Middle East Fertility Society Journal, Vol. 12, No. 2, 2007, pp .140-141

SHORT COMMUNICATION

A Novel Method for Reprogramming Somatic Cells into ‘Embryonic’ Stem Cells

Walid E Maalouf, MMedSc, PhD 1,2

INRA, UMR 1198; ENVA; CNRS, FRE 2857, Biologie du Développement et Reproduction, Jouy en Josas, F-78350, France1, Department Biologie II, LMU München, Grosshaderner Str. 2, 82152 Planegg-Martinsried, Germany2.

Code Number: mf07024

Stem cells are the body’s ‘master’ cells, they are pluripotent cells, and in theory, they can potentially be differentiated to any tissue-type in the body. Until today, stem cells have been derived from the totipotent cells of the inner cell mass (ICM) of mouse and human blastocysts. The ability of a differentiated somatic cell to switch into a pluripotent cell has puzzled researchers for several years. It was not until exactly ten years ago, when Dolly the sheep was born (1) that scientists accepted the fact that somatic cells can be reprogrammed into an embryonic totipotent state.

Dolly was created after the transfer of a differentiated mammary gland cell nucleus into a donor oocyte which reversed the somatic program into an embryonic one, and developed to give rise to a live offspring.

Ten years after Dolly, an embryo-free alternative method for the derivation of stem cells has now been proven possible. In recent original research by Shinya Yamanaka of Kyoto University, mouse skin cells were de-differentiated into an embryonic state by a simple retroviral introduction of four genes that code for specific proteins known as transcription factors, namely Oct3/4, Sox2, c-Myc and Klf4 (2). The resulting cells were termed induced pluripotent cells or iPS cells. They carry analogous expressed markers (Oct4, Nanog, Sox2 and Fbx15) and chromatin modifications (DNA CpG dinucleotides, histone H3 lysine 4 and histone H3 lysine 27 methylation). In addition, iPS cells can multiply indefinitely in culture, while maintaining their pluripotent state, similarly to existing stem cells derived from embryos. In addition, iPS cells were selected according to their Nanog expression, which is a target of Oct3/4 and Sox2.

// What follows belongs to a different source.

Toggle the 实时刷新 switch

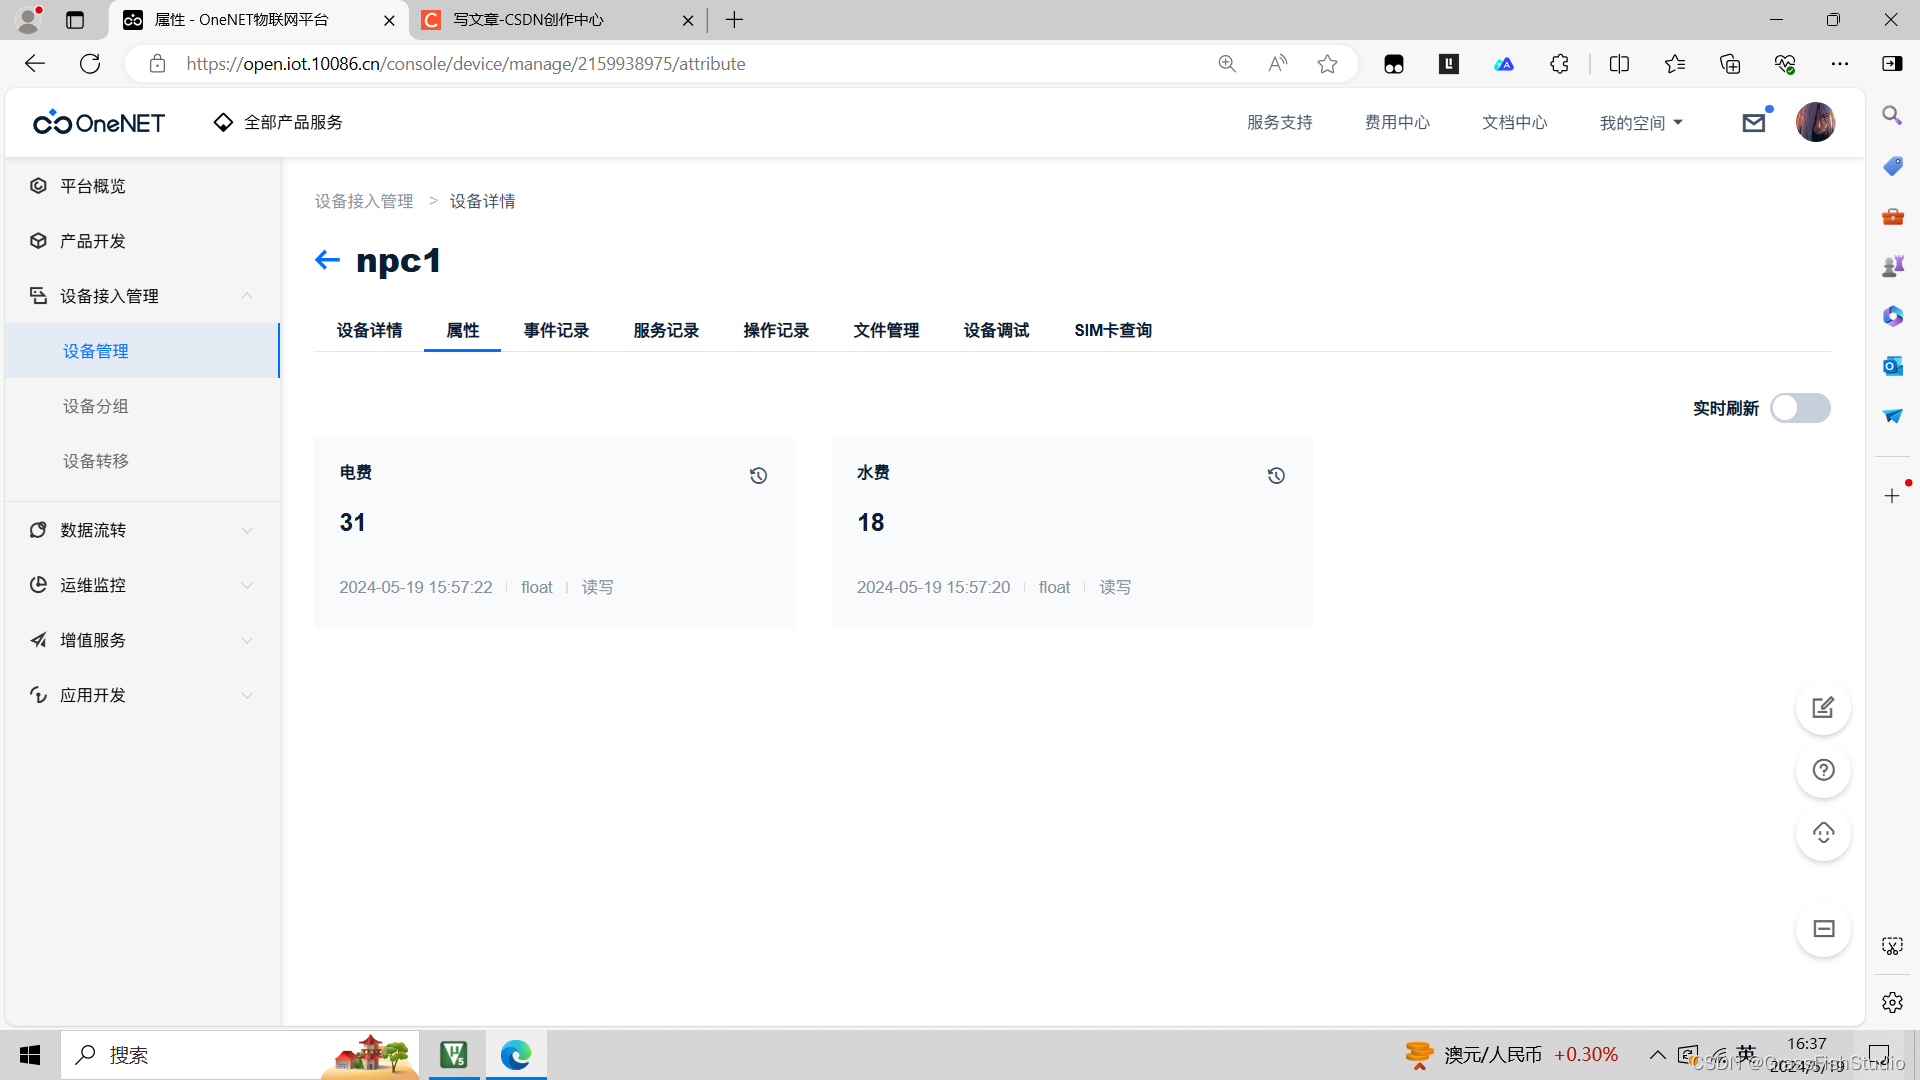point(1800,408)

The selected cells were tested for their ability to produce adult chimaeric mice by injecting them into blastocysts, which were then transplanted into the uteri of pseudopregnant surrogates. Simple sequence length polymorphism (SSLP) was used to demonstrate the contribution of these cells to various organs including the testes. The germ line transmission was then tested by crossing the resulting chimaeric mice for a second generation with limited success.

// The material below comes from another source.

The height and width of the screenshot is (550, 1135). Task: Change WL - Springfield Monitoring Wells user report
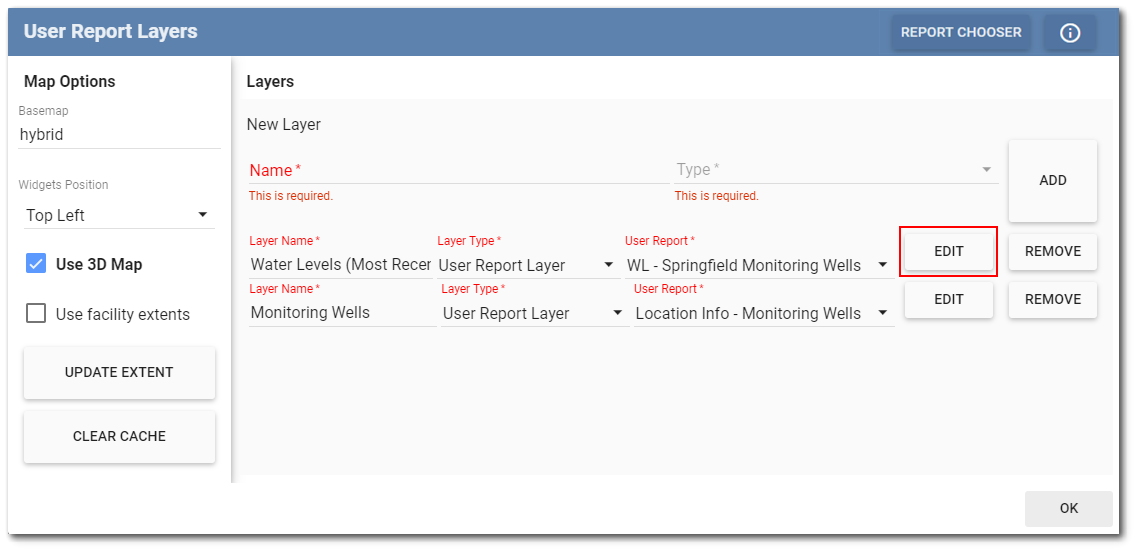point(757,265)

The work by Yamanaka’s group could have come under severe scrutiny after the irreproducible (later fraudulent) work by Woo Suk Hwang claiming to have innovatively derived of embryonic stem cells from human cloned embryos. However, the replication of Yamanaka’s results by Rudolf Jaenisch and his team (3) from the Whitehead Institute of Biomedical Research in Cambridge, Massachusetts, as well as the joint effort (4) between Konrad Hochedlinger of the Harvard Stem Cell Institute in Boston, Massachusetts and Kathrin Path of the University of California, Los Angeles, corroborated the work of the Japanese team.

The derivation of stem cells, without the need for eggs, sperm, or embryos, is the great prize for stem cell research. In theory, one can speculate that individual’s iPS cells can be propagated in the laboratory and differentiated into any type of cell in the body. But of course, the method is still far from perfect still, and there is a high dose of scepticism surrounding it. The reprogramming of cells is inefficient, with only less than 0.1% of skin cells that will be fully reprogrammed. As in most gene knock-in experiments, antibiotic resistance genes are inserted along the genes of interest. The cells are then supplemented with antibiotics to destroy non-transfected cells.

The major drawback of these experiments is the increased activation of tumour causing genes such as the reactivation of c-Myc in the current studies. This deregulation of certain factors can be the result of the utilization of retroviruses as a method of transfecting cells, which introduce genes at random locations in the genome. A thorough understanding about the molecular pathways that dictate this reprogramming is needed. Alternative methods have are already been suggested such as the replacement of the retrovirus by an adenovirus system for transient expression, and as Alan Trounson of Monash University said ‘I can think of a dozen experiments right now – and they’re all good ones’.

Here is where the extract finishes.